Citigroup Inc. C 1.02% agreed to sell its consumer-banking business in the Philippines to a local lender, pressing ahead with its strategy to exit most of its retail operations in Asia and switch gears to grow in wealth management.
On Thursday, the New York-based bank said it would sell its consumer franchise in the Southeast Asian country to Union Bank of the Philippines. UBP 0.79% The buyer will pay a premium equivalent to $908 million, plus a cash consideration for the net assets transferred.
The sale includes personal loans, retail deposits, Citi’s local wealth-management business and the country’s third-largest credit-card operation, as well as several bank branches and outlets where it serves wealth-management clients. The two companies expect the deal to close in the second half of 2022, subject to regulatory approvals.
UnionBank said it would take on about 1,750 Citigroup employees as part of the deal, adding that the business being acquired had nearly one million customers.
The business had net assets of 17.8 billion Philippine pesos, or the equivalent of $355 million, as of June 30, according to UnionBank disclosures and calculations by The Wall Street Journal. UnionBank said the increase in risk-weighted assets required 9.7 billion Philippine pesos in equity, or the equivalent of $193 million.
This is the bank’s third exit since Citigroup said in April it would shed consumer franchises in 13 overseas markets, 10 of them in the Asia-Pacific region. It will continue to offer consumer banking in Hong Kong, Singapore, London and the United Arab Emirates, the bank’s four wealth hubs.
In August, Citigroup agreed to sell its Australian consumer franchise to National Australia Bank Ltd. NAB is paying a 250 million Australian dollar premium, the equivalent of $180 million, for the business and said the deal required 1.2 billion Australian dollars of equity in total, or the equivalent of $866 million, including the premium paid.
In South Korea, Citigroup decided to wind down its operations instead of selling them. The plan, which met with some local union resistance, would cost the bank up to $1.5 billion in personnel costs.
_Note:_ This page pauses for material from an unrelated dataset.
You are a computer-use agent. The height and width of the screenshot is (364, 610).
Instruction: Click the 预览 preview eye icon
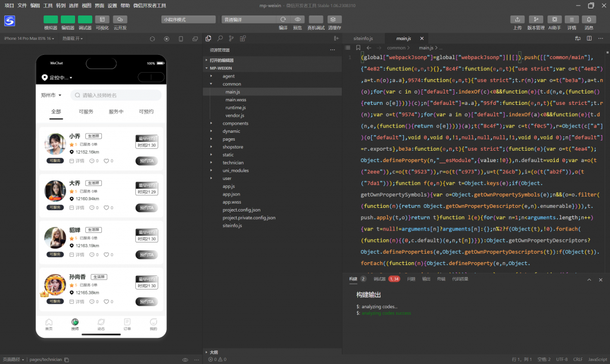(297, 20)
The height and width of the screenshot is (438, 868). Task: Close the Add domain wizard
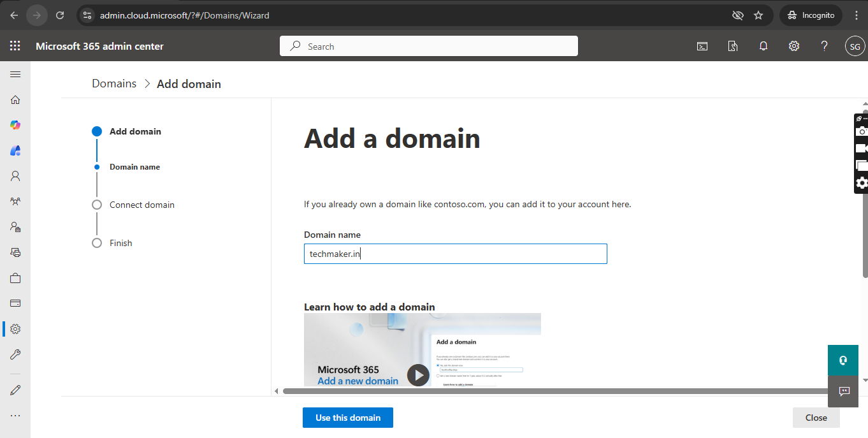click(816, 418)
Citigroup said the closure made financial sense because it would free up $2 billion in equity.
The third-largest U.S. bank by assets, Citigroup has long been the only American company with a sizable retail-banking network across Asia, in addition to a full-fledged institutional business that ranges from investment banking and corporate lending to cash management and trade finance.
Alongside the retail disposals, the bank will sharpen its focus on managing money for the increasing number of wealthy entrepreneurs in the region, and providing services to their businesses.
It plans to recruit 1,100 private bankers and relationship managers in Hong Kong and Singapore and aims to grow assets under management for clients in Asia to $450 billion by 2025. Several hundred of these staffers have been hired this year, according to a spokesman.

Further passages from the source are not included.